LESETEXT:
((

Trendstoff Samt

Material mit Kuschelfaktor

Blaues Samtkissen
© Shutterstock.com/Bartosz Budrewicz

In Zeiten, wo Einkuscheln und Geborgenheit, das sogenannte Cocooning, unser Wohnen stark beeinflussen, ist ein Material natürlich immer dabei: flauschiger Samt. Einst als zu vornehm verpönt – schließlich war er früher nur dem Adel oder gar Königen vorbehalten –, fügt sich der herrlich weiche Stoff heute problemlos als Kissen, Vorhang oder Möbelüberzug in ein modernes Ambiente ein.

Herkunft und Pflege

Der Name Samt leitet sich vom griechischen Wort „hexaminos“ ab, was übersetzt so viel wie sechsfädrig bedeutet. Der eingearbeitete Fadenflor verleiht dem Gewebe seine weiche Oberfläche. Früher wurde Samt rein aus Seide gewebt. Heute verwendet man überwiegend Baumwolle oder synthetische Fasern, die den Stoff pflegeleichter machen. Reinigen sollte man Samtstoffe am besten nur mit einer Kleiderbürste oder vorsichtig mit der kleinen Staubsaugerbürste. Größere Verschmutzungen lassen sich mit speziellen Polstershampoos entfernen.

))

GEGEBENE INFORMATIONEN:
((

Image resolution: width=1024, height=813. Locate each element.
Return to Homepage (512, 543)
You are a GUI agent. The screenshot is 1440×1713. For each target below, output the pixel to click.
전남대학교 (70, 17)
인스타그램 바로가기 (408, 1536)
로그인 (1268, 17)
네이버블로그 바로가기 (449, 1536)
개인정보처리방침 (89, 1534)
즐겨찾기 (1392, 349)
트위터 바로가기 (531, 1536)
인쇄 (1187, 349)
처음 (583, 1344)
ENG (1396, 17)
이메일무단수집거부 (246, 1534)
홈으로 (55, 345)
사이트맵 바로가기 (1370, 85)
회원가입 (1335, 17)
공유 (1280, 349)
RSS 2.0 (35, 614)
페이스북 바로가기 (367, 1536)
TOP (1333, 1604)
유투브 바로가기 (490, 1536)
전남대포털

))

AUFGABEN:
a - Beantworten Sie die folgenden Fragen zum Text über Samt:
(i) Wem war Samt früher vorbehalten?
(ii) Aus welchem Material wurde Samt früher gewebt?
(iii) Womit lassen sich größere Verschmutzungen entfernen?
b - Schreiben Sie den Text über Samt von „Material mit Kuschelfaktor“ bis „modernes Ambiente ein.“ neu und ersetzen Sie dabei „Vorhang“ durch „Tischdecke“.
c - Entscheiden Sie, ob die folgenden Aussagen mit dem Text über Samt übereinstimmen, und belegen Sie Ihre Antwort jeweils mit einem wörtlichen Zitat:
(i) Der Name Samt stammt aus dem Lateinischen.
(ii) Heute wird für Samt überwiegend Baumwolle oder synthetische Faser verwendet.
(iii) Samt galt früher als zu vornehm.

LÖSUNGEN:
a -
(i) Dem Adel oder gar Königen.
(ii) Rein aus Seide.
(iii) Mit speziellen Polstershampoos.

b -
Material mit Kuschelfaktor

Blaues Samtkissen
© Shutterstock.com/Bartosz Budrewicz

In Zeiten, wo Einkuscheln und Geborgenheit, das sogenannte Cocooning, unser Wohnen stark beeinflussen, ist ein Material natürlich immer dabei: flauschiger Samt. Einst als zu vornehm verpönt – schließlich war er früher nur dem Adel oder gar Königen vorbehalten –, fügt sich der herrlich weiche Stoff heute problemlos als Kissen, Tischdecke oder Möbelüberzug in ein modernes Ambiente ein.

c -
(i) Nein: „Der Name Samt leitet sich vom griechischen Wort „hexaminos“ ab“
(ii) Ja: „Heute verwendet man überwiegend Baumwolle oder synthetische Fasern“
(iii) Ja: „Einst als zu vornehm verpönt“